(Data on locating visible targets)
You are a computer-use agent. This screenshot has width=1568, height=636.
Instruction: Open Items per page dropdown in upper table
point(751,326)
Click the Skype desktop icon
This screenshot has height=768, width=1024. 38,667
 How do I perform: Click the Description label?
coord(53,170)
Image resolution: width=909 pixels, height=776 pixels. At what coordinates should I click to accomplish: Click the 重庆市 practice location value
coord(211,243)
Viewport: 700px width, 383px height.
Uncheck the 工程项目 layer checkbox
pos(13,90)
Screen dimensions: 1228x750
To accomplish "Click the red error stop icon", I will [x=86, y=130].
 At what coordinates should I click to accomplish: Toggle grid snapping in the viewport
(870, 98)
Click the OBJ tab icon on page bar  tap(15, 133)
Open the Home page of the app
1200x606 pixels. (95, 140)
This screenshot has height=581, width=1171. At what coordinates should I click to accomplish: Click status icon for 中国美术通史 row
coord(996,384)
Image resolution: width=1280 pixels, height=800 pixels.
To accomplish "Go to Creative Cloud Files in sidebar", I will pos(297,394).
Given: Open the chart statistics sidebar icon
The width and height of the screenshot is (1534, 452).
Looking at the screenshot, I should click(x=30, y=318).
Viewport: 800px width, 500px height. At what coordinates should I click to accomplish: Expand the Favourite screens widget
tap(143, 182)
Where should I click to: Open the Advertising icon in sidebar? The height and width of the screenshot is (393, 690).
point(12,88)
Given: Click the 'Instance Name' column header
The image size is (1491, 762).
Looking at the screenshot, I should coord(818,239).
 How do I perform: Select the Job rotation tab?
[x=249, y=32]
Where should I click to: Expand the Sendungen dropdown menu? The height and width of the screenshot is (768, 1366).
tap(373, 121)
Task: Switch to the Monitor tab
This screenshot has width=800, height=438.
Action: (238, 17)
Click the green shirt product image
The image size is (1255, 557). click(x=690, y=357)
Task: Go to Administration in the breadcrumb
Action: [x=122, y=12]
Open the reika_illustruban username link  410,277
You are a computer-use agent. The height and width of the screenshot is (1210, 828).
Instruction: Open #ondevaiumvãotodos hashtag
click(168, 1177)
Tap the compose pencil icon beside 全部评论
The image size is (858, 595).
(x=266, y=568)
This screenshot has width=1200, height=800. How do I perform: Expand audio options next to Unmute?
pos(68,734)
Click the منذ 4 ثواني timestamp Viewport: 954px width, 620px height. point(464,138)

* _Exercise task_: Turn every line of the records above into a JSON list of strings, with one string per line and no blank lines.

* _Result of this exercise_:
[
  "You are a computer-use agent. This screenshot has width=1568, height=636.",
  "Instruction: Open Items per page dropdown in upper table",
  "point(751,326)",
  "Click the Skype desktop icon",
  "This screenshot has height=768, width=1024. 38,667",
  " How do I perform: Click the Description label?",
  "coord(53,170)",
  "Image resolution: width=909 pixels, height=776 pixels. At what coordinates should I click to accomplish: Click the 重庆市 practice location value",
  "coord(211,243)",
  "Viewport: 700px width, 383px height.",
  "Uncheck the 工程项目 layer checkbox",
  "pos(13,90)",
  "Screen dimensions: 1228x750",
  "To accomplish \"Click the red error stop icon\", I will [x=86, y=130].",
  " At what coordinates should I click to accomplish: Toggle grid snapping in the viewport",
  "(870, 98)",
  "Click the OBJ tab icon on page bar  tap(15, 133)",
  "Open the Home page of the app",
  "1200x606 pixels. (95, 140)",
  "This screenshot has height=581, width=1171. At what coordinates should I click to accomplish: Click status icon for 中国美术通史 row",
  "coord(996,384)",
  "Image resolution: width=1280 pixels, height=800 pixels.",
  "To accomplish \"Go to Creative Cloud Files in sidebar\", I will pos(297,394).",
  "Given: Open the chart statistics sidebar icon",
  "The width and height of the screenshot is (1534, 452).",
  "Looking at the screenshot, I should click(x=30, y=318).",
  "Viewport: 800px width, 500px height. At what coordinates should I click to accomplish: Expand the Favourite screens widget",
  "tap(143, 182)",
  "Where should I click to: Open the Advertising icon in sidebar? The height and width of the screenshot is (393, 690).",
  "point(12,88)",
  "Given: Click the 'Instance Name' column header",
  "The image size is (1491, 762).",
  "Looking at the screenshot, I should coord(818,239).",
  " How do I perform: Select the Job rotation tab?",
  "[x=249, y=32]",
  "Where should I click to: Expand the Sendungen dropdown menu? The height and width of the screenshot is (768, 1366).",
  "tap(373, 121)",
  "Task: Switch to the Monitor tab",
  "This screenshot has width=800, height=438.",
  "Action: (238, 17)",
  "Click the green shirt product image",
  "The image size is (1255, 557). click(x=690, y=357)",
  "Task: Go to Administration in the breadcrumb",
  "Action: [x=122, y=12]",
  "Open the reika_illustruban username link  410,277",
  "You are a computer-use agent. The height and width of the screenshot is (1210, 828).",
  "Instruction: Open #ondevaiumvãotodos hashtag",
  "click(168, 1177)",
  "Tap the compose pencil icon beside 全部评论",
  "The image size is (858, 595).",
  "(x=266, y=568)",
  "This screenshot has width=1200, height=800. How do I perform: Expand audio options next to Unmute?",
  "pos(68,734)",
  "Click the منذ 4 ثواني timestamp Viewport: 954px width, 620px height. point(464,138)"
]